Андрис смотрел на него с глубоким сочувствием, ему казалось, что перед ним… Садко, все потерявший и ничего не нашедший, тот самый былинный скиталец, который сидит у царя водяного в подводном царстве, и
С думою смотрит печальной,
Как моря пучина над ним высоко
Синеет сквозь терем хрустальный.
Как-то на вечере самодеятельности на «Академике» один практикант читал эту поэму Алексея Константиновича Толстого, и сейчас красочные ее образы снова возникли в его памяти. Морской царь сулит Садко в жены своих дочерей и сокровища, каких не найдешь и в «хваленых софийских подвалах». Но Садко ничто не мило, он тоскует об утраченной родной земле:
Что пользы мне в том, что сокровищ полны
Подводные эти хоромы?
Увидеть бы мне хоть бы зелень сосны!
Прилечь бы на ворох соломы!
Богатством своим ты меня не держи;
Все роскоши эти и неги
Я б отдал за крик перепелки во ржи,
За скрип новгородской телеги!
Бедный Караязиджи!
— Не отчаивайтесь так, Михаил! — сказал он, крепко сжимая его руку. — Родина карает измену, но она умеет, матушка, и прощать…

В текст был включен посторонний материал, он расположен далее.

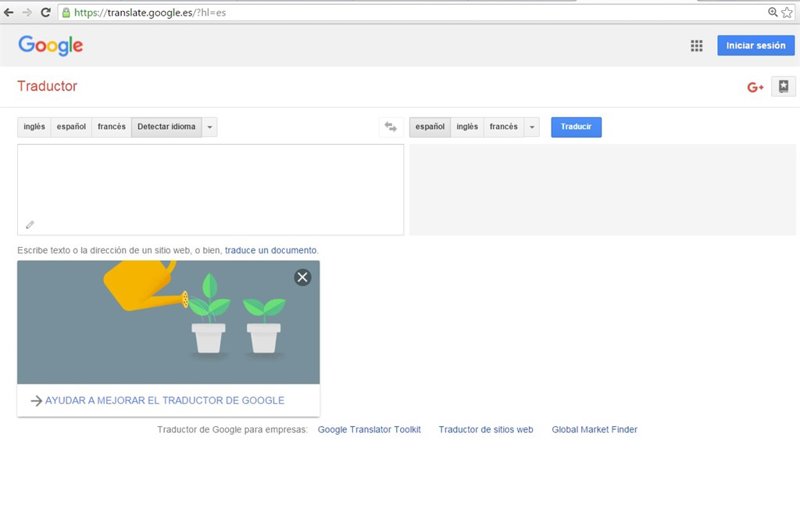The height and width of the screenshot is (512, 800).
Task: Click the Google logo
Action: point(50,45)
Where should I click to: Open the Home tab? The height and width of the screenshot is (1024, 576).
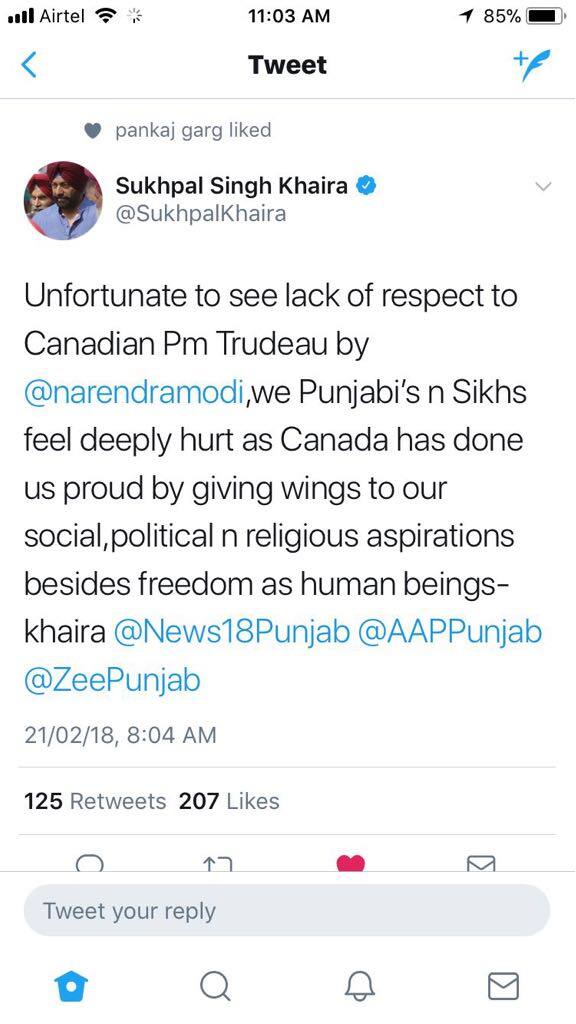coord(70,985)
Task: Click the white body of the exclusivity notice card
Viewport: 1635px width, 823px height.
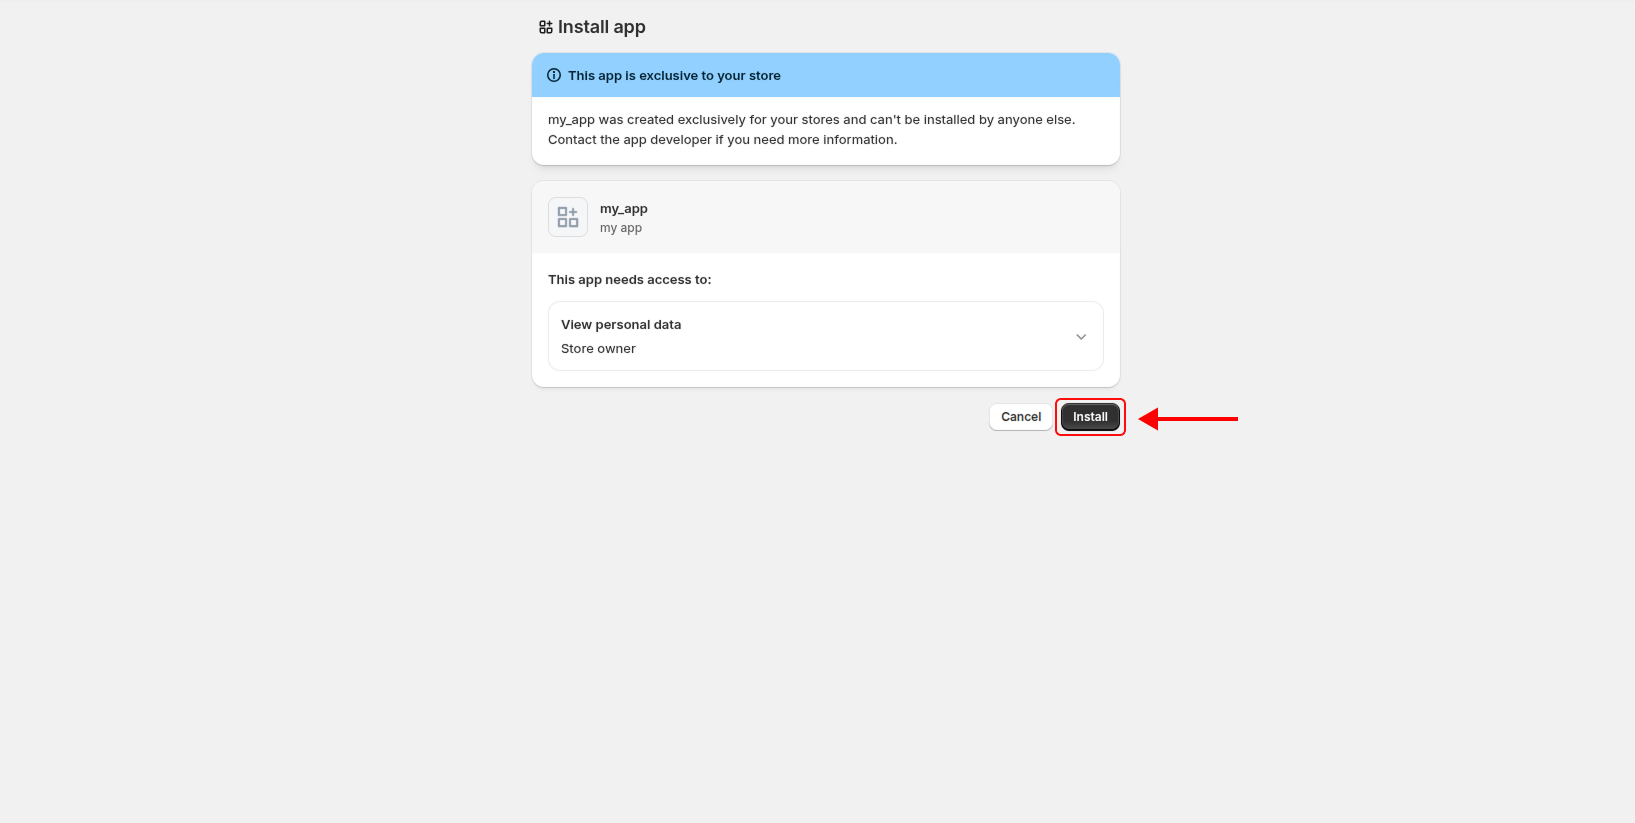Action: (x=1000, y=150)
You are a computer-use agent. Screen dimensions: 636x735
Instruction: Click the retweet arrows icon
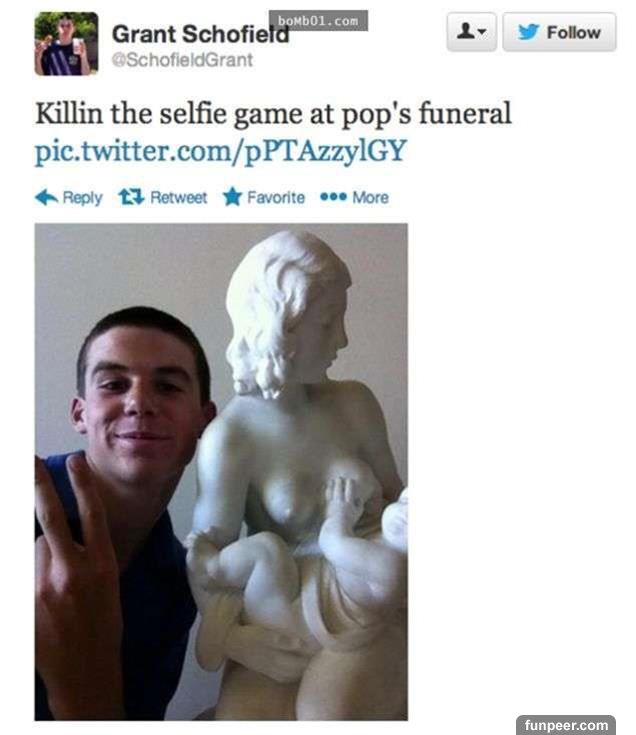click(x=131, y=197)
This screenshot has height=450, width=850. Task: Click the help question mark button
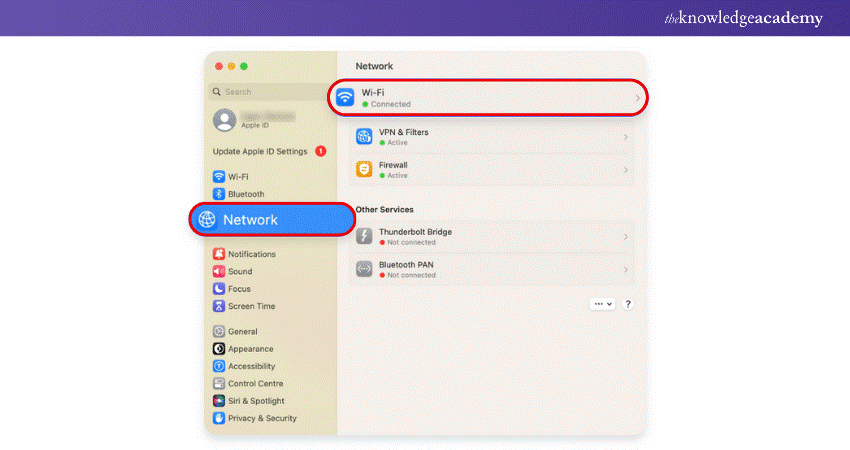tap(628, 304)
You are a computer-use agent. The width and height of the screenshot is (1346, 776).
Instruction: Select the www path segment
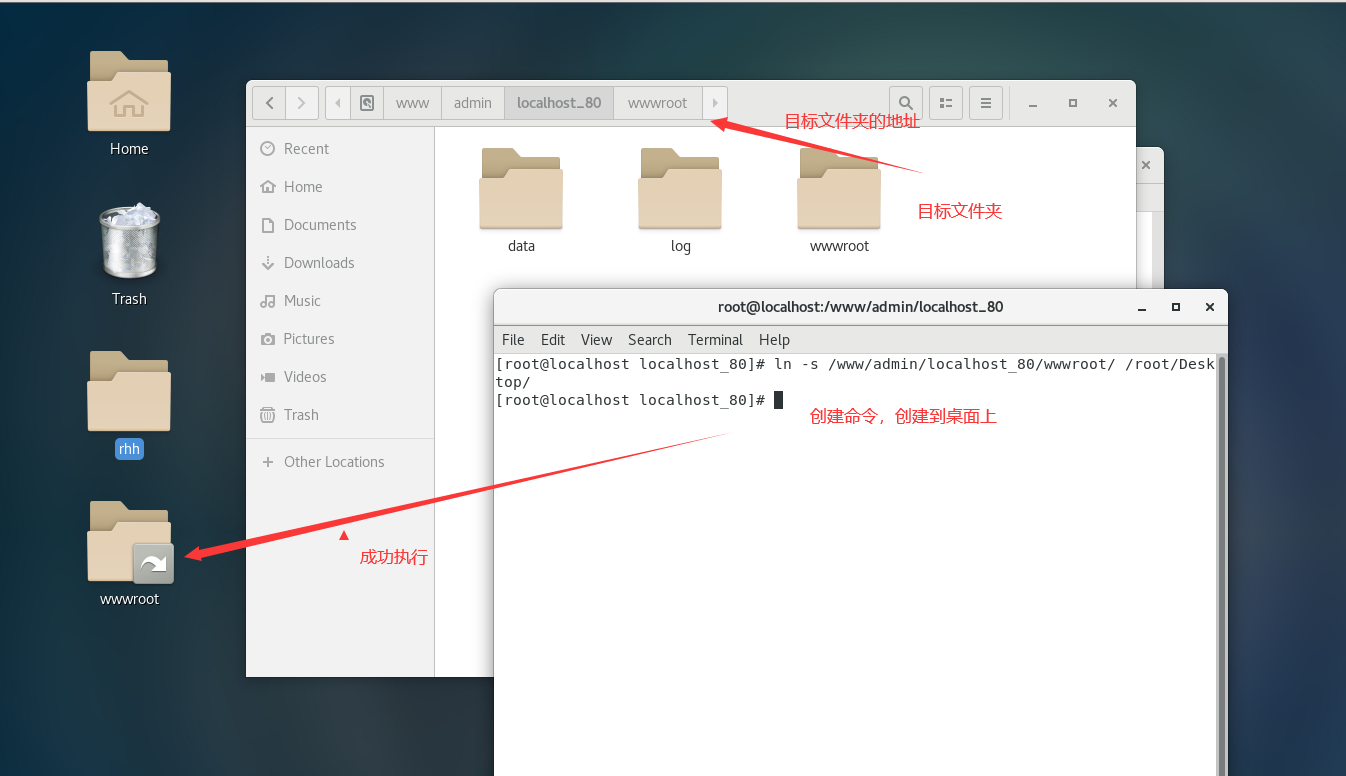[412, 103]
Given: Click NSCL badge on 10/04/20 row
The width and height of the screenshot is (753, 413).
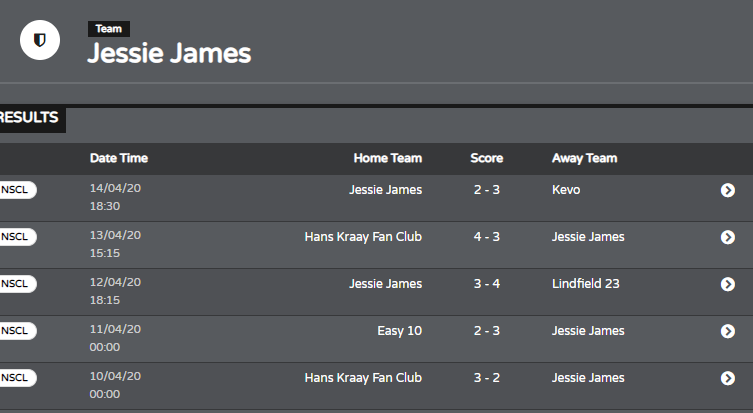Looking at the screenshot, I should point(17,378).

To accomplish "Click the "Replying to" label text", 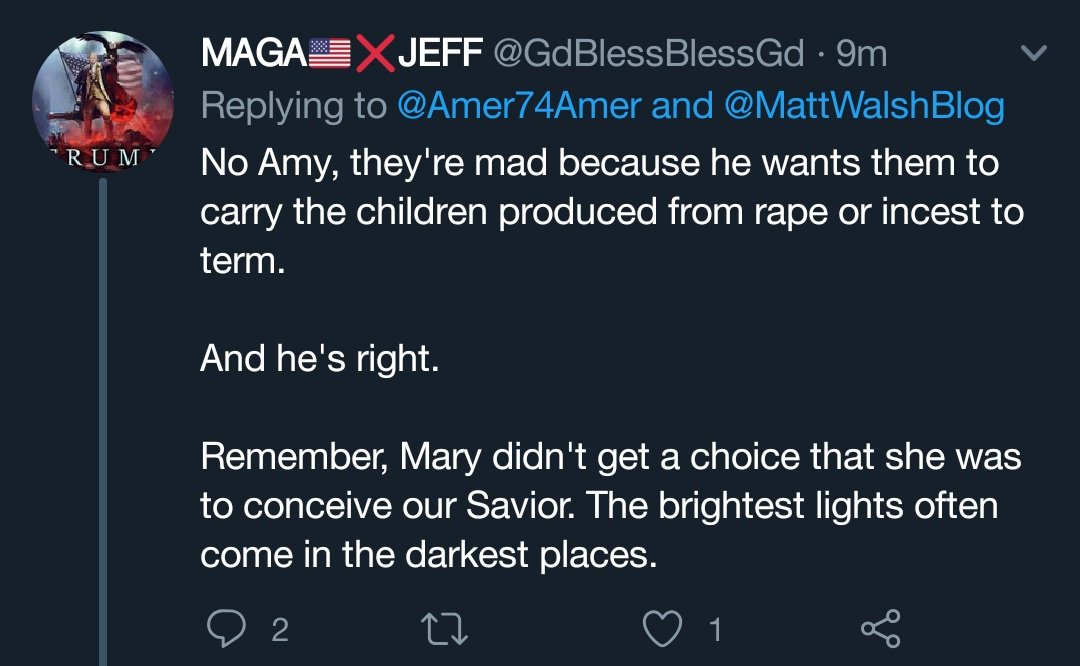I will click(294, 107).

— Вы думаете? — Козлов повернулся к нему, и лицо его осветилось вспыхнувшей надеждой. — Неужели?
— Я знаю примеры, когда у нас прощали более запутавшихся людей.
— Правда? И если нам удастся выпутаться из этой истории, вы поможете мне?
— Если нам удастся попасть на борт «Академика», то даю вам честное слово коммуниста, что будет сделано все возможное. Наш начальник экспедиции, Евгений Максимович Кудояров, очень влиятельный человек, депутат Верховного Совета.
Козлов как будто переродился.
— Понимаете, Андрис, — горячо и сбивчиво заговорил он, ведь вы мне возвращаете жизнь. Правда, настоящий бизнесмен не дал бы сейчас за нее и ломаного цента… Но мы выпутаемся, я верю — выпутаемся… Ведь вы не то, что я, вы — счастливчик. Вы оказываетесь на положении бедствующего в открытом океанеи спасаетесь. Да как! Вы оказываетесь за бортом,- как это произошло, я так и не могу понять, — и оказываетесь над станцией, именно в тот момент, когда я находился снаружи у люка. Совпадение маловероятное. Но оно происходит! Это не чудо. Чудес не бывает. Просто один бесконечно малый шанс из числа со множеством нолей. Нельзя смешивать невозможное с необычайным.